Se o papel da mulher na sociedade está sendo tão revisto ultimamente, felizmente, o papel do homem também não está estacionado. Está, por sinal, carecendo de mudanças que só os beneficiarão. “Perceber que precisa de cuidados e buscar esse cuidado é o desafio masculino”, diz.

“Em geral, eles demoram mais a pedir ajuda e, quando buscam, muitas vezes é já em um quadro severo de saúde, procurando socorro no dia em que sentiram algo muito errado – e, não raro, nem acontece no pronto-atendimento médico, mas no farmacêutico ou em tratamentos caseiros”, completa.

O problema acontece desde a prevenção.
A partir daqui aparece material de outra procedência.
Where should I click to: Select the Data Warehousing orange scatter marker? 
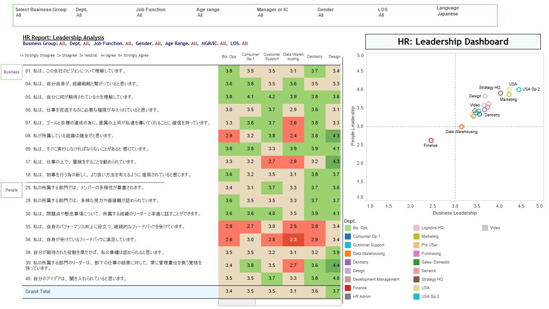pos(462,127)
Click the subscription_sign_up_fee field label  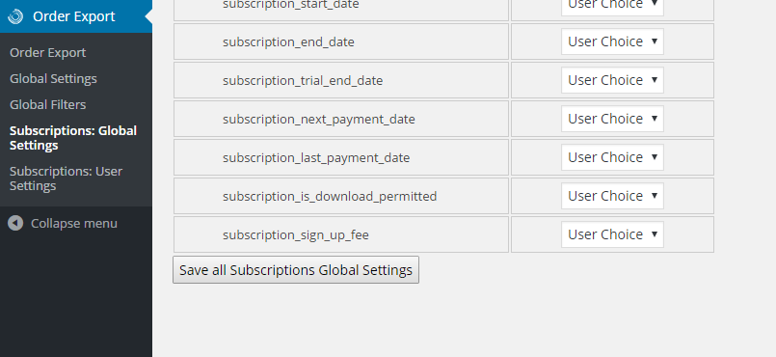click(x=295, y=234)
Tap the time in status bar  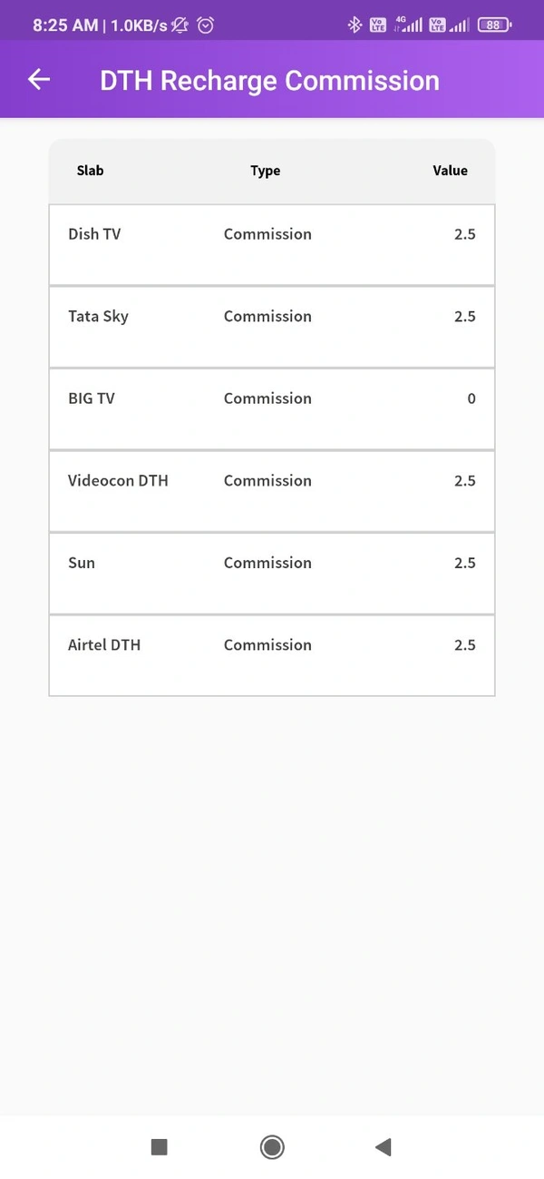coord(65,25)
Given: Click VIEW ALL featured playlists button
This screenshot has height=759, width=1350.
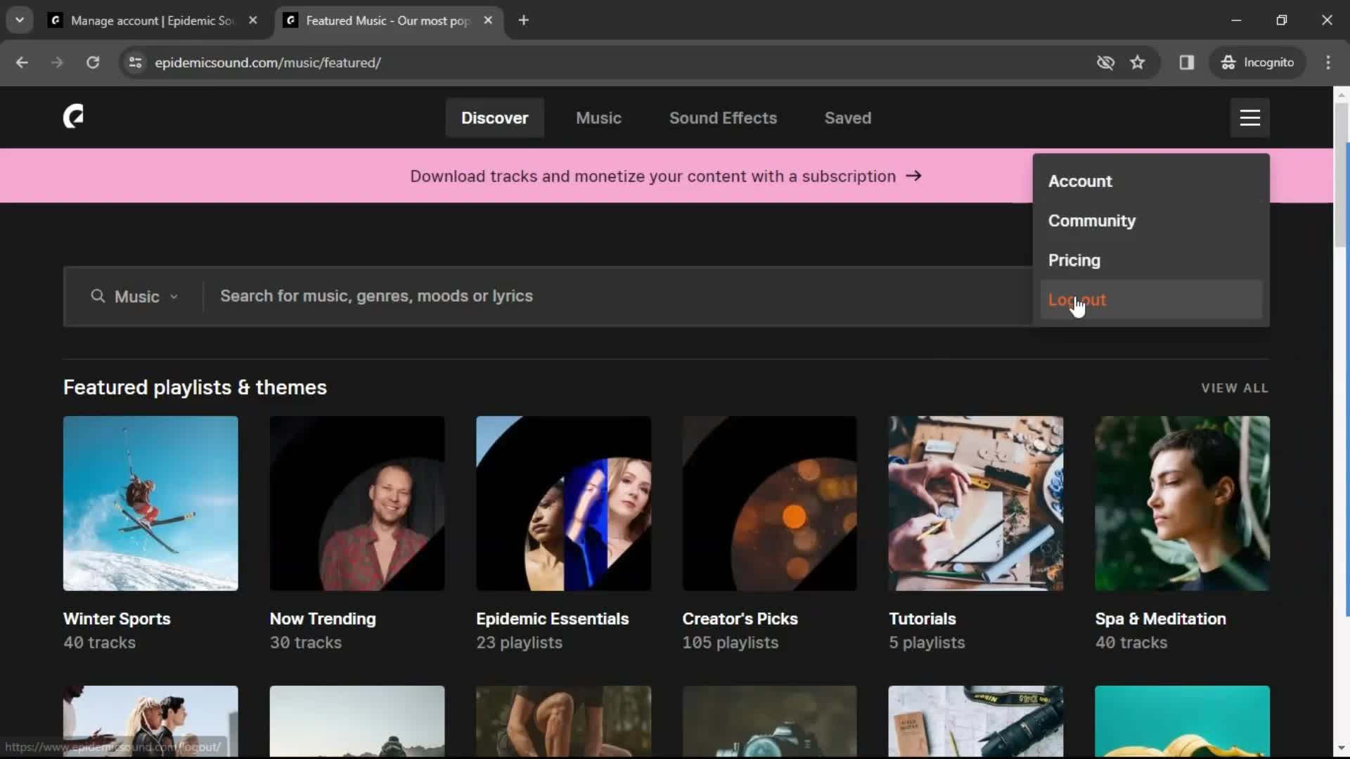Looking at the screenshot, I should coord(1235,387).
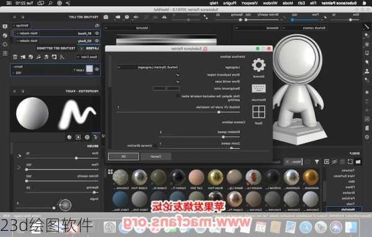Click the shelf filter funnel icon
Viewport: 372px width, 237px height.
tap(317, 162)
Muitos homens sequer cogitam tirar um dia ou mesmo algumas horas do dia de trabalho para fazer exames de rotina, por exemplo. Esse engajamento com o emprego, aliás, é um dos fatores que fazem com que os homens ignorem a própria saúde: para muitos deles, sair da agenda profissional na casa dos 30 anos para fazer exames seria um demérito, não uma mostra de virilidade ou comprometimento.

No hospital, quando o problema já aconteceu, o padrão também é similar: enquanto as mulheres se permitem serem amparadas e até mesmo chorar, os homens muitas vezes ficam chocados de terem adoecido, negam o fato, resistem. Às vezes, entra até o quadro de depressão e de se tornarem extremamente dependentes por terem sido retirados de sua “condição de masculinidade”.

Os números, no entanto, não mentem: segundo dados da Organização Mundial da Saúde, os homens começam a sofrer infartos mais cedo que as mulheres e a população acima de 60 anos tem uma alta predominância feminina. Eles morrem mais cedo, segundo as pesquisas, porque são mais estressados, displicentes com a alimentação e com a prevenção de doenças.

“Vale lembrar que todos esses apontamentos são generalizações”, diz a psicóloga Andrea Torres. “Portanto, mesmo dentro de um grupo de homens, as tradições sociais podem existir, mas a personalidade deve se sobressair.”

Eles precisam se aceitar e ficarem seguros com isso. Quem sabe, então, os homens possam impor, daqui por diante, comportamentos mais “modernos”, que sigam em um caminho de autoconhecimento e valorização da saúde física e mental. E a gripe poderá causar menos “manha” para aqueles que aceitarem deitar, relaxar e se cuidar.